The collision between the Llamasoft's eccentric design aesthetic and the expectations of entire modern internet did not fall in Minter's favor. In fact, my own introduction to Space Giraffe, and from there my learning about Llamasoft's fascinating history, came about through my discovering references to Minter's own reactions to the game's reception. At least a couple of online discussions link to a post on Minter's personal blog where he expresses muted optimism at the game's tepid sales after its launch last summer, and another on the game's official development blog where he angrily rebuffs players (and reviewers) who find the game too difficult or unfriendly to "man up and grow a pair", ranting that the expectation of the modern gamer to encounter some easy tutorial levels followed by a steady-but-gentle difficulty curve is more pandering to the masses than a time-tested refinement in game design philosophy.
This alone paints an interesting portrait of a truly old-school game designer discovering the sort of controversy that would arise only as a result of the almost anachronistic insertion into the XBox Live Arcade catalog that Space Giraffe represents - a brand-new, high-definition, surround-sound game that still somehow feels like it's from 1985. What brings it all around to my thoughts on authorial intent are articles like this one, where Minter insists that Space Giraffe is not a followup to Tempest. Except... it totally is. I put forth that not a single person who has played the original Tempest, and who has had no contact with Minter's own thoughts on Space Giraffe's design, will fail to immediately think "Aha! Tempest!" upon seeing the newer game. Furthermore, even if they like the game enough to stick with it and discover all the ways that it's different - and there are indeed many - they will still consider it a Tempest offshoot.

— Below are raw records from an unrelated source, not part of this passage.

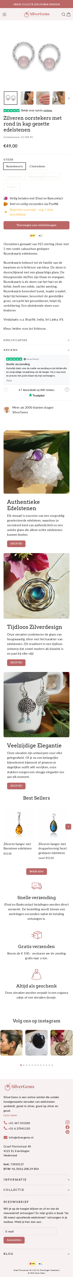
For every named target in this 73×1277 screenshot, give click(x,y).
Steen (8, 159)
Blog (8, 1253)
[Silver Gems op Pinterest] (67, 1131)
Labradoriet (13, 176)
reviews (11, 350)
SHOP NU (16, 543)
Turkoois (11, 186)
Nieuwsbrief (16, 1202)
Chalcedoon (37, 166)
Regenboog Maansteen (43, 176)
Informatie (15, 1179)
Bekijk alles (37, 871)
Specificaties (15, 340)
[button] (67, 391)
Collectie (14, 1189)
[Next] (68, 827)
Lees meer (10, 1115)
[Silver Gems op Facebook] (67, 1126)
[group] (11, 1043)
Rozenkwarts (14, 166)
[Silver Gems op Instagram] (67, 1122)
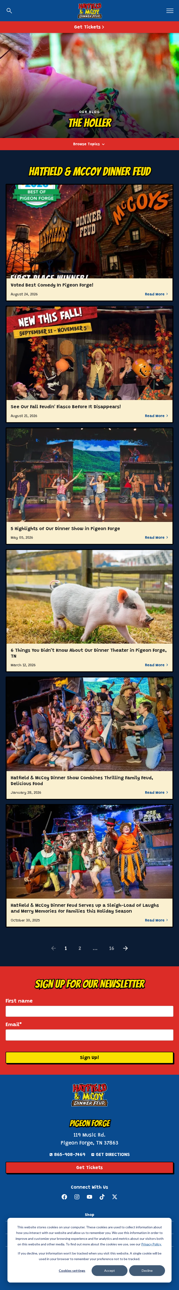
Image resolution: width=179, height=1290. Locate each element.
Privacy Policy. (151, 1244)
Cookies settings (72, 1270)
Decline (147, 1270)
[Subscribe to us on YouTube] (89, 1197)
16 (111, 948)
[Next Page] (125, 949)
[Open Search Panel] (9, 10)
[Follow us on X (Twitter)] (114, 1197)
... (95, 948)
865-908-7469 (69, 1154)
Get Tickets (89, 1168)
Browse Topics (86, 144)
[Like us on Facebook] (64, 1197)
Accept (109, 1270)
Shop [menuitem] (89, 1215)
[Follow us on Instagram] (77, 1197)
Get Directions (113, 1154)
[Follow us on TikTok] (102, 1197)
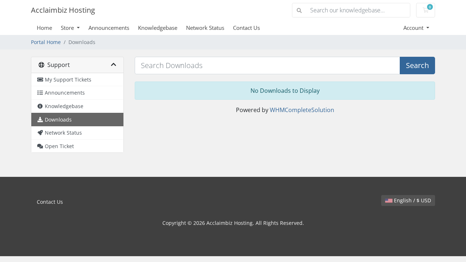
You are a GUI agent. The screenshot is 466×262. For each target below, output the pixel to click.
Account (414, 27)
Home (44, 27)
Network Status (205, 27)
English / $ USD (411, 200)
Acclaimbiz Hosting (63, 10)
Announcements (108, 27)
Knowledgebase (157, 27)
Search (417, 65)
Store (68, 27)
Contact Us (246, 27)
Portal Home (46, 42)
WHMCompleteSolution (302, 110)
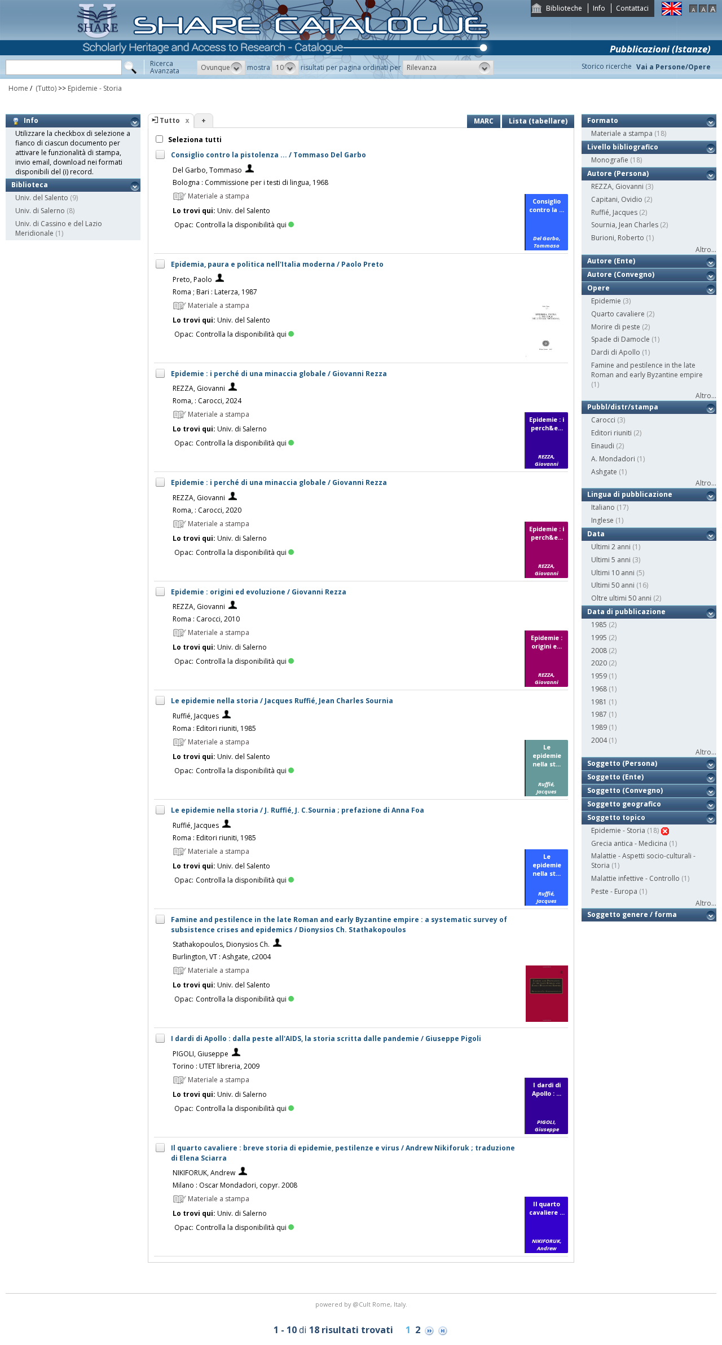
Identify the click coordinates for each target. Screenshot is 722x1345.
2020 (599, 663)
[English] (672, 13)
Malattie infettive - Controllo (635, 878)
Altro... (705, 249)
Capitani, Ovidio (616, 199)
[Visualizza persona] (249, 170)
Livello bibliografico (622, 147)
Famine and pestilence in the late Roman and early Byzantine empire (647, 370)
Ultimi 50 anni (613, 585)
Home (18, 88)
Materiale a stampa (622, 133)
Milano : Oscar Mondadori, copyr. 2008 (235, 1185)
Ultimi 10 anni (613, 572)
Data (596, 534)
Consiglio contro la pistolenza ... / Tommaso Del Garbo (268, 155)
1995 (599, 637)
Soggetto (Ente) (615, 777)
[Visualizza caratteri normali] (703, 10)
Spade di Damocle (620, 339)
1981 (599, 702)
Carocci (603, 420)
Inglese (602, 520)
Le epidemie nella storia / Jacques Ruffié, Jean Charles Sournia (282, 700)
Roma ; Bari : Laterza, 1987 (215, 292)
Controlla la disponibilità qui (241, 225)
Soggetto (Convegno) (625, 790)
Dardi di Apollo (615, 352)
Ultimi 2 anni (611, 547)
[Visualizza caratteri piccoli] (693, 10)
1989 (599, 727)
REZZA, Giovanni (199, 388)
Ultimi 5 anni (611, 560)
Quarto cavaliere (618, 314)
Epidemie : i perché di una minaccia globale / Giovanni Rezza (279, 373)
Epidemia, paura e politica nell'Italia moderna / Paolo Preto (277, 264)
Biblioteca (29, 184)
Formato (602, 120)
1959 (599, 676)
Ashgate (604, 472)
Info (599, 8)
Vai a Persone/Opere (673, 67)
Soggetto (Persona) (622, 763)
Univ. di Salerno (40, 210)
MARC (484, 121)
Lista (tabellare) (538, 121)
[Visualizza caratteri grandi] (712, 10)
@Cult (362, 1304)
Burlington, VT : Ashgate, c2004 (222, 957)
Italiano (603, 507)
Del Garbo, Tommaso (207, 170)
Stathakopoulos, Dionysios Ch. (221, 944)
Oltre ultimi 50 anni (621, 598)
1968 (599, 689)
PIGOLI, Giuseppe (200, 1054)
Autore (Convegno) (620, 274)
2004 (599, 740)
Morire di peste (615, 327)
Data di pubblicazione (626, 611)
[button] (221, 67)
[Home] (285, 76)
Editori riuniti (611, 433)
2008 (599, 650)
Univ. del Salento (41, 197)
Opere (598, 288)
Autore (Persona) (618, 173)
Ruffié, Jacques (196, 716)
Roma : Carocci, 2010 (206, 619)
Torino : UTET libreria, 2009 (216, 1066)
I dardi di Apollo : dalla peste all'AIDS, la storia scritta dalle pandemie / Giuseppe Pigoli (326, 1038)
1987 (599, 714)
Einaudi (602, 446)
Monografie (609, 160)
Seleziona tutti (194, 139)
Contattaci (632, 8)
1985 (599, 624)
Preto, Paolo (192, 279)
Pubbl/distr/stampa (622, 407)
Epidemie (606, 301)
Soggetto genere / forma (632, 914)
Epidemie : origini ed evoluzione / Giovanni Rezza (258, 592)
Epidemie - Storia (95, 88)
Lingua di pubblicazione (629, 494)
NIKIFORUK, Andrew (204, 1173)
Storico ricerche (607, 66)
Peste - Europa (614, 891)
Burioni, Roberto (617, 237)
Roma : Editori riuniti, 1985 (214, 728)
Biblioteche (564, 8)
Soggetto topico (616, 817)
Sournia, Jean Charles (624, 225)
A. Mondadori (613, 459)
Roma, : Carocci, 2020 (207, 510)
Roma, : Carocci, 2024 (207, 400)
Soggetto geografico (624, 804)
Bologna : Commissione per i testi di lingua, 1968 (250, 182)
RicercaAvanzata (164, 67)
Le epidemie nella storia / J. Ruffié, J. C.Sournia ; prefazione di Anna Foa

Again, this particular case may not be the best fit for a real discussion of authorial intent - it smells more like a case of the author not quite succeeding in branding a particular work as non-derivative, despite their own insistence, and further despite games being a medium where derivate works are usually quite welcome, so long as they manage to bring something new to the table. But the comparison nonetheless comes to mind, and makes me more attuned to the ways that digital games continue to insinuate themselves from mere pastime to validated artform. I look forward to encountering an increasing number of games that invite gobbets of literary theory called down upon themselves with more confidence from hacks like myself.
As for my feelings about the actual game, I encourage our XBox-owning readers to download its free trial version and judge it for themselves. If you are as immediately charmed by its utterly lunatic audiovisual sensibility as I was, and also find yourself unable to resist its particular band of infectious joy, and you're willing to invest some effort into learning how to play it (chiefly from out-of-channel sources like Minter's own Space Giraffe gameplay exegesis), then it's certainly worth your 400 MS points. Otherwise, I'd pass on it. At any rate, Minter's hinted elsewhere that Llamasoft intends to continue producing further XBLA titles in the vein of Space Giraffe, and having learned all about their history just now, I can't wait to see what they do next.